What happened

Shares of Elastic N.V. (ESTC -1.36%), an enterprise software company, were falling lower today after the company reported its second-quarter results. While Elastic beat Wall Street's top- and bottom-line expectations, the company also cut its full-year sales guidance.

As a result, the tech stock was down 7.4% as of 1:20 p.m. ET. 

So what 

Elastic reported non-GAAP (adjusted) earnings that were flat in the second quarter, which was an improvement from a loss of $0.09 in the year-ago quarter and ahead of analysts' consensus estimate of a loss of $0.10 per share. 

The company's sales of $264.4 million were up 28% from the year-ago quarter and beat Wall Street's average estimate of $261.4 million for the quarter. 

"In Q2, we exceeded both our revenue and profitability targets, demonstrating the operating leverage inherent in our business model," Elastic's CEO Ash Kulkarni said in a press release. 

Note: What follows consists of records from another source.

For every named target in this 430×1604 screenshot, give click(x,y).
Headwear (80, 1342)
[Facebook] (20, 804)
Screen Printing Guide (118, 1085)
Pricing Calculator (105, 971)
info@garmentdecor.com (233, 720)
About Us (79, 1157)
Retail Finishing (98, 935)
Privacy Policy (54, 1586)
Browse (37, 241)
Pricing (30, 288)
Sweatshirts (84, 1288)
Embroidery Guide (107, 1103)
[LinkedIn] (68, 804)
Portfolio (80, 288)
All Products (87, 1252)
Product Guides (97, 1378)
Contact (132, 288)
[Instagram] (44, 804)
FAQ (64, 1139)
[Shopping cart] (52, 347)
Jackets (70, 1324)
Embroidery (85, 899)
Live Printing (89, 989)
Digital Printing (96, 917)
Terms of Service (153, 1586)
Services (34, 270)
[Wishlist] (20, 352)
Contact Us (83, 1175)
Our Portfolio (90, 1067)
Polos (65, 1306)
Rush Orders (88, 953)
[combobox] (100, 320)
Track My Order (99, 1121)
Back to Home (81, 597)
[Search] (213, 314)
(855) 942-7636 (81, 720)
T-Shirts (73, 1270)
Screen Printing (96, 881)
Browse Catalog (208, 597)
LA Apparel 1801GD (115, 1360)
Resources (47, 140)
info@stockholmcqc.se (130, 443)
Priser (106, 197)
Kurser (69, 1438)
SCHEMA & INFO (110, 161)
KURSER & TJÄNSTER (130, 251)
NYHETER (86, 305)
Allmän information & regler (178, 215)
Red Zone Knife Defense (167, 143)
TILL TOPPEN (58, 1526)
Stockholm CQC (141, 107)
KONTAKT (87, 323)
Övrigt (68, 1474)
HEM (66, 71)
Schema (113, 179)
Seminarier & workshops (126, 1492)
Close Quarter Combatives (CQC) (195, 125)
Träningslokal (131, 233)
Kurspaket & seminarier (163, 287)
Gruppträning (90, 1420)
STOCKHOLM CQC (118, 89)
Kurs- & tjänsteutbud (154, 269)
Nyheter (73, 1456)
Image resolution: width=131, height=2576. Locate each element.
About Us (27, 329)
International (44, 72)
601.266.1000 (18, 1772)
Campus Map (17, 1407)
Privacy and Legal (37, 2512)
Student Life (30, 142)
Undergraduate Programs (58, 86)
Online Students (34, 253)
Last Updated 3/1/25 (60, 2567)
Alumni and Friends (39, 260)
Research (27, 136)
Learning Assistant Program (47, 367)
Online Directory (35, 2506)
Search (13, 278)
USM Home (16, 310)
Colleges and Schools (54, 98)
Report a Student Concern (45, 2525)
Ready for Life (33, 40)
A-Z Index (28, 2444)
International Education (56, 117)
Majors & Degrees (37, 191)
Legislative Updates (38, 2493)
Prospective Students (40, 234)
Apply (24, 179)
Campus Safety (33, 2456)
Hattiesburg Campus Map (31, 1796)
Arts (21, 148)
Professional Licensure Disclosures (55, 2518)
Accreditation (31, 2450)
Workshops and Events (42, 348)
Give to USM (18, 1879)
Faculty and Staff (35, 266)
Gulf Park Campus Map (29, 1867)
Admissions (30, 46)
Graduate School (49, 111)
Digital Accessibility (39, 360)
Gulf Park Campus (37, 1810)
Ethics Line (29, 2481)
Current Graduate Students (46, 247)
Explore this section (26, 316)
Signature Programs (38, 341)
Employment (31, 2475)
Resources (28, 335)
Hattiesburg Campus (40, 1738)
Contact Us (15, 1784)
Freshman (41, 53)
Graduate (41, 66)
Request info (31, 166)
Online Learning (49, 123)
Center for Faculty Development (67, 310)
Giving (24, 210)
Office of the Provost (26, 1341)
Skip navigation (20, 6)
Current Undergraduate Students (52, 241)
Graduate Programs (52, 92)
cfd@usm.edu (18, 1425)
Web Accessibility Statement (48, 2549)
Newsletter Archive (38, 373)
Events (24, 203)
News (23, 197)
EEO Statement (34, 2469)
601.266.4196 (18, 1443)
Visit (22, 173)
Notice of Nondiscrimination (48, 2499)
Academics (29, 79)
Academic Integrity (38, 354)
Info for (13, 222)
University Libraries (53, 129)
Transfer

But investors looked past some of Elastic's solid performance in the quarter and instead focused on the company's fiscal 2023 revenue outlook. Elastic's management cut its sales guidance to $1.07 billion -- down from its previous guidance of $1.08 billion (both at the midpoint of guidance) -- and below analysts' consensus estimate of $1.08 billion.  

Now what 

While Elastic lowered its revenue guidance for the fiscal year, the company actually raised its earnings guidance to a range of a loss of $0.03 to a gain of $0.03, which is far ahead of analysts' consensus estimate of a loss of $0.28 per share. 

But technology investors are especially skeptical of any company that's cutting sales guidance right now. As tech stocks have suffered over the past year among rising inflation and an increasingly difficult economic environment, investors have become more cautious about any perceived slowdown in a company's sales. 

All of which means that while Elastic's second-quarter results weren't bad, its share price could remain volatile as investors try to determine how well the company will weather any potential economic slowdown.